If a council believes proliferation is the problem, and that restrictions in its area would do some good, let it impose them. If its citizens do not agree, they have a vote.
Proliferation brings price competition which helps bring alcohol within easier reach of the less affluent, particularly the young. A can of pre-mixed bourbon, we reported on Saturday, costs no more than a soft drink in parts of South Auckland. And liquor is now sold from shops alongside other convenience stores such as dairies and supermarkets which themselves may be selling beer and wines.
The neighbourhood liquor outlet has become as accessible as any small shop and likely to be open a good deal later at night. This sort of service is a boon to customers in other parts of the liquor trade. The ability to buy a bottle of wine well into the evening from a reliable dealer not too far from a BYO restaurant is a convenience that did not exist before deregulation.
Councils that act on the powers now to be delegated to them, will need to be careful they do not make all their citizens suffer less convenience for the sake of eradicating a troublesome element.
They must also try to ensure that their power to control the numbers and proximity of liquor outlets in their communities does not simply protect incumbent traders. That protection is probably impossible to prevent.

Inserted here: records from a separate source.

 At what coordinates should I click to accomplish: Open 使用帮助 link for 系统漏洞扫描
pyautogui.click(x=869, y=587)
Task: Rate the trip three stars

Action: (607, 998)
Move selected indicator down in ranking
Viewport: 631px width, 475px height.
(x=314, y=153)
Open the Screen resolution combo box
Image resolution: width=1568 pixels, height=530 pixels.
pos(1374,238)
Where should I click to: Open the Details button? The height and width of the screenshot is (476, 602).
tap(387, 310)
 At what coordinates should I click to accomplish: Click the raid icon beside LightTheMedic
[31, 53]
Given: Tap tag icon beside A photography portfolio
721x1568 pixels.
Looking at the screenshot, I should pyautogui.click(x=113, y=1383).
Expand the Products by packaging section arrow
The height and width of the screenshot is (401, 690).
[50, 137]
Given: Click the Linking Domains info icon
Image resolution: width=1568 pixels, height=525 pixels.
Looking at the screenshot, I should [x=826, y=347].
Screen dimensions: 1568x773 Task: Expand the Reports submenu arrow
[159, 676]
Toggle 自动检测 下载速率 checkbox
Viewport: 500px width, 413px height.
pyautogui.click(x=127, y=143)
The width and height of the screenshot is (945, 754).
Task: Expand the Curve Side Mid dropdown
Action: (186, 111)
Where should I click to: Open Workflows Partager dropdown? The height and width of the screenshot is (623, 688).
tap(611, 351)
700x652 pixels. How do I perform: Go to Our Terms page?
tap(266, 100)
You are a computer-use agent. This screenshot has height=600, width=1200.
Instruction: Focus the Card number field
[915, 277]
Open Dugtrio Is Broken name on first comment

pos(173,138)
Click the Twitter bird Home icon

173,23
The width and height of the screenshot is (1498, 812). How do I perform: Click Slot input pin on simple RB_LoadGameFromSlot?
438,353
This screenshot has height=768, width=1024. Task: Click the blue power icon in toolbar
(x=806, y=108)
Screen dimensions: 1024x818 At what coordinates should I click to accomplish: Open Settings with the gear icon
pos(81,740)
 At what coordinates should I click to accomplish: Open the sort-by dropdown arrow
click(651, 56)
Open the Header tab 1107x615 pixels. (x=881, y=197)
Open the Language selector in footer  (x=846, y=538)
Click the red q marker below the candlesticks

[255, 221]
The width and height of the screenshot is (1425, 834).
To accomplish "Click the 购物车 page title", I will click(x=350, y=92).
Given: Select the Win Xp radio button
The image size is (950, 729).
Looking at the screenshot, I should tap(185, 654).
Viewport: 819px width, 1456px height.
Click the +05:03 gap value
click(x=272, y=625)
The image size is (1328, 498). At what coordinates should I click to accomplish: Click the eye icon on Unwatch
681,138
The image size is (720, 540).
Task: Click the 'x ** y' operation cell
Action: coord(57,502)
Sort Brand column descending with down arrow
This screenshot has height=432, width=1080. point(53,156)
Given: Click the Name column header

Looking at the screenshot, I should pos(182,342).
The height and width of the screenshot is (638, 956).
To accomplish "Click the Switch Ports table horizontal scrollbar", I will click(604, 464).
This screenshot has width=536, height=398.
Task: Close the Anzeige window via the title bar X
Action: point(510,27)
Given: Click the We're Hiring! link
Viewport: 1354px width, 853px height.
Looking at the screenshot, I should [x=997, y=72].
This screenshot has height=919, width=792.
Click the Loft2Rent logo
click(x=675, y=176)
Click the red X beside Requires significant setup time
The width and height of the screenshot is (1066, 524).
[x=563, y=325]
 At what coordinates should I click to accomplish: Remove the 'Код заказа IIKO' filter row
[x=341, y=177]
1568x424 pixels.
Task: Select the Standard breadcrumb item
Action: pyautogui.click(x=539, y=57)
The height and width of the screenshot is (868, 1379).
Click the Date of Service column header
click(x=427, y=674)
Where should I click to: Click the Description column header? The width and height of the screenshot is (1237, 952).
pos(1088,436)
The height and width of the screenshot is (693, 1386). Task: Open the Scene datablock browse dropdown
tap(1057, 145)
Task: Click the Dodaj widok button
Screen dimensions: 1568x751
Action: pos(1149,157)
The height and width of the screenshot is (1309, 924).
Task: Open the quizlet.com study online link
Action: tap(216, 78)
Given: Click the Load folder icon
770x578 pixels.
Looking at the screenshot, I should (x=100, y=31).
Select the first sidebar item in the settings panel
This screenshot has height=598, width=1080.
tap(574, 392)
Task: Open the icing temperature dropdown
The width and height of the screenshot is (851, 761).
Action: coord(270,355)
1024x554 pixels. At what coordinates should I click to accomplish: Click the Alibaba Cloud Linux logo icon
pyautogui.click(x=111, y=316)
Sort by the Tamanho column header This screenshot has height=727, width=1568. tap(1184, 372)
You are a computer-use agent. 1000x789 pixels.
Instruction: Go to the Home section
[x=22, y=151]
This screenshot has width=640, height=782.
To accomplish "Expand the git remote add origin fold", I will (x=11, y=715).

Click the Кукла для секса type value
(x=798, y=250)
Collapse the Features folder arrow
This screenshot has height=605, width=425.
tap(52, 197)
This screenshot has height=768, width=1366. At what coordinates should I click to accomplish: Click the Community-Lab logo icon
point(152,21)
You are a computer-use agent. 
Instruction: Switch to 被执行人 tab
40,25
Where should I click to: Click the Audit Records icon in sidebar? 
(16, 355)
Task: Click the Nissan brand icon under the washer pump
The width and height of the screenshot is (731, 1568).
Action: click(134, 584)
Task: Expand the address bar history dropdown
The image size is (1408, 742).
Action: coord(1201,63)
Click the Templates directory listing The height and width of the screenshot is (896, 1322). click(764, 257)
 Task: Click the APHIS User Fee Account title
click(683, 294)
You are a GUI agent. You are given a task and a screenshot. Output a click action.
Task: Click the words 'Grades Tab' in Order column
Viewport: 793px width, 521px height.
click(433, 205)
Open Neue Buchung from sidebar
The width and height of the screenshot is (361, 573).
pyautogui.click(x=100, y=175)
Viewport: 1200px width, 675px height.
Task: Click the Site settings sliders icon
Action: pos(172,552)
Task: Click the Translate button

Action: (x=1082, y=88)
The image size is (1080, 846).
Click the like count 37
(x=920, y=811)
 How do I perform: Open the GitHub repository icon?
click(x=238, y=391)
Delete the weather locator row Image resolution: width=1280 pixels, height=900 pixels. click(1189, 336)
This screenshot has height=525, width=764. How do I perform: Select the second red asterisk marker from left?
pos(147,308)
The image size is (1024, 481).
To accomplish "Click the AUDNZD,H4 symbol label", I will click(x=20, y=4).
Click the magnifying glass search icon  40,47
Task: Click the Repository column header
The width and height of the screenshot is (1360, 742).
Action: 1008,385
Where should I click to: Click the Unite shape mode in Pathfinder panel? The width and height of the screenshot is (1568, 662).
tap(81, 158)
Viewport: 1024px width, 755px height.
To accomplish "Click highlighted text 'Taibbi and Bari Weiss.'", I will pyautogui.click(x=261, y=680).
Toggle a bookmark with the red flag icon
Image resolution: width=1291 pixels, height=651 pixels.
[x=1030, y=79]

It would seem much better to encourage competition, enforce more stringent standards of operating on all, and withdraw trading rights from those that do not measure up.
But if Parliament is of a mind to return to restrictions on the number and location of outlets, at least it will not impose them nationally. Localities will be handed some autonomy. With it, they should be able to encourage the liquor services that suit the character of their community. If that produces liquor law that is more arbitrary and less consistent from place to place, it would be no bad thing. It may be the best way to discover what rules work.